[Opening The records section]
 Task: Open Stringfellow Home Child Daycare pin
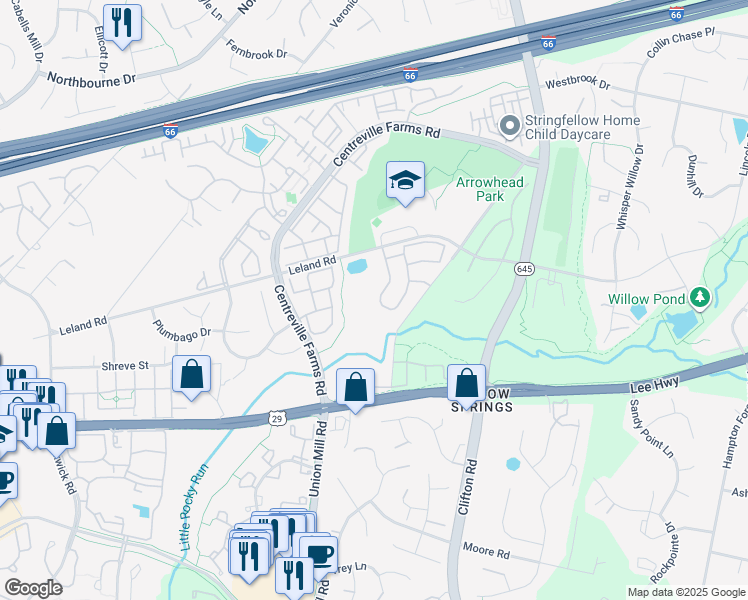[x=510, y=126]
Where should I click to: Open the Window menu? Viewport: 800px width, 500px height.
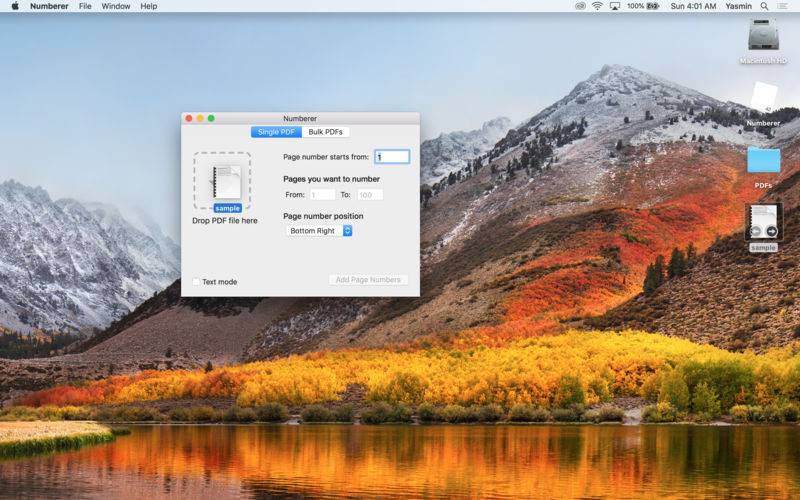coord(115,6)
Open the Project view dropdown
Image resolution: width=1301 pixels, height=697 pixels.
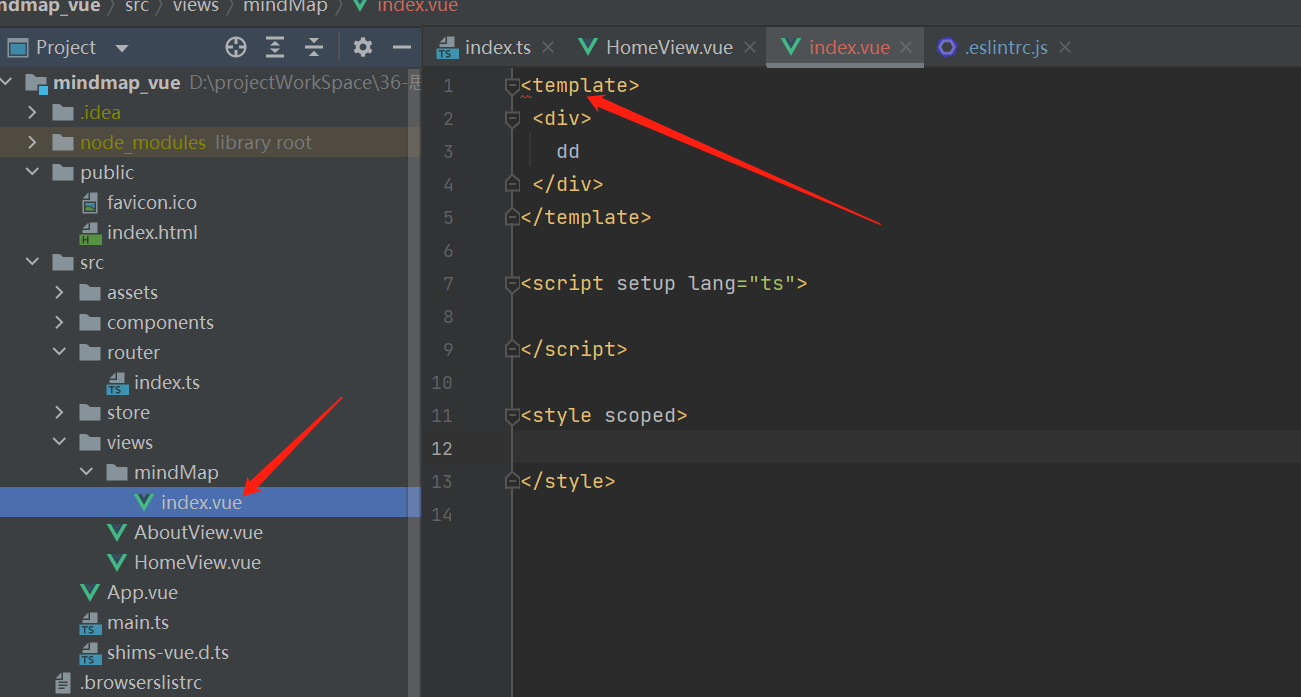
[Closing The records section]
Retype the records above exactly, starting at the line that contains "Open the Project view dropdown" and going through the last line, and leave out any pictures.

Reply:
Open the Project view dropdown
Image resolution: width=1301 pixels, height=697 pixels.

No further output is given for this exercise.